Top of DATA

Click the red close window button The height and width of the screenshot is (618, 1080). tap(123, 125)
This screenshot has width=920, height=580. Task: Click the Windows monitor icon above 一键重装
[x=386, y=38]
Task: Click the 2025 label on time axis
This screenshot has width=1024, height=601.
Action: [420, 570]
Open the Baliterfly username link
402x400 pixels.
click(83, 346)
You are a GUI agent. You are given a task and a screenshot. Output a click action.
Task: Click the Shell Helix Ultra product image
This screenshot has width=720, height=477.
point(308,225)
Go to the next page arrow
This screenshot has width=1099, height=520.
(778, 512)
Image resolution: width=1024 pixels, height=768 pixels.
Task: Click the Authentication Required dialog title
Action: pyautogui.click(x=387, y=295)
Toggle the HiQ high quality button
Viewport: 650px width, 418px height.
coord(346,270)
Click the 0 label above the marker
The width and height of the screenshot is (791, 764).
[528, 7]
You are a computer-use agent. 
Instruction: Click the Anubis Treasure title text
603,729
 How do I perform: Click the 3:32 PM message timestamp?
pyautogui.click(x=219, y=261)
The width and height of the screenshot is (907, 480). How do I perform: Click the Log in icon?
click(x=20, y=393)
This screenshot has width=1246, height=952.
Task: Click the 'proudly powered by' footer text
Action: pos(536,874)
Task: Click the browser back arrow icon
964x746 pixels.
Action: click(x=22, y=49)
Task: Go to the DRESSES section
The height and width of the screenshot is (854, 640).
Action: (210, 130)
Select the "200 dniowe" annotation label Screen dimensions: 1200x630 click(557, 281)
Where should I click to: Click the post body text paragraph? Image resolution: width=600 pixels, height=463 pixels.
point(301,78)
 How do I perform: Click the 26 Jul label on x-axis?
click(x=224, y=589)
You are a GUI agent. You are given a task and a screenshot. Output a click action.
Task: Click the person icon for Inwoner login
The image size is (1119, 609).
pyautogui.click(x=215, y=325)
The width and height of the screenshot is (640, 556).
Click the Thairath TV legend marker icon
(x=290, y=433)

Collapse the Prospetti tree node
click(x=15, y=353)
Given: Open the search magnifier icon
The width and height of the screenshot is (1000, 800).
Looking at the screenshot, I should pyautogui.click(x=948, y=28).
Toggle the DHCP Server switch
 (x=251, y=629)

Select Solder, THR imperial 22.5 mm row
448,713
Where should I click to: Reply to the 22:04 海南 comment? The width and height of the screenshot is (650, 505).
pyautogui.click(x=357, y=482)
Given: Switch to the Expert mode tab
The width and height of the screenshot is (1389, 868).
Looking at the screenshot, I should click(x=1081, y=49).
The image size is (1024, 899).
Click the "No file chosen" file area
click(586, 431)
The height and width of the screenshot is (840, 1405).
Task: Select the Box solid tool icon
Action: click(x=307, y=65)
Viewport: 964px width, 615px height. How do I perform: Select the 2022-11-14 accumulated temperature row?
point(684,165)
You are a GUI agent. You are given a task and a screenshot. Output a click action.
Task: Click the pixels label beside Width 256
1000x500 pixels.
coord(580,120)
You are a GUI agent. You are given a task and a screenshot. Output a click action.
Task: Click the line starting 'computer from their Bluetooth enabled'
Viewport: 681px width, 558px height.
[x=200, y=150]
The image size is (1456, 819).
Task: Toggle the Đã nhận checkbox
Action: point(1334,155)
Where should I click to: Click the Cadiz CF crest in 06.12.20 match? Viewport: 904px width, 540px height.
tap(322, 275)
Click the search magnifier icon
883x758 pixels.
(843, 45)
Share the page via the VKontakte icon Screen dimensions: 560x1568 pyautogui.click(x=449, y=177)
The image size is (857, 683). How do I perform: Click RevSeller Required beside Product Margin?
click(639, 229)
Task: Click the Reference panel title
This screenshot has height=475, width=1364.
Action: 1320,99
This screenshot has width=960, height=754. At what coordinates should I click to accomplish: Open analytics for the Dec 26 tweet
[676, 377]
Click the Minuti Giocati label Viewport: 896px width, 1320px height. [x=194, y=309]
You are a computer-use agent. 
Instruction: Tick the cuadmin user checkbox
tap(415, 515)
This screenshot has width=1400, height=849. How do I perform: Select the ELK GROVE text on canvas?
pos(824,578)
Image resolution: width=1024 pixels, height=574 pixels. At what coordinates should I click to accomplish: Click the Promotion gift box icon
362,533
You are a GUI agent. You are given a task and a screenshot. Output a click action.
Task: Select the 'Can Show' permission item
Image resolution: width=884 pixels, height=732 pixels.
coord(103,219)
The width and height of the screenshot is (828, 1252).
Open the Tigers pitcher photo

Bottom of DATA

◆ **WORK REQUEST**
Show every line in the entries above that contains the string "arrow".

◆ **OUTPUT BELOW**
Go to the next page arrow
Task: Click the browser back arrow icon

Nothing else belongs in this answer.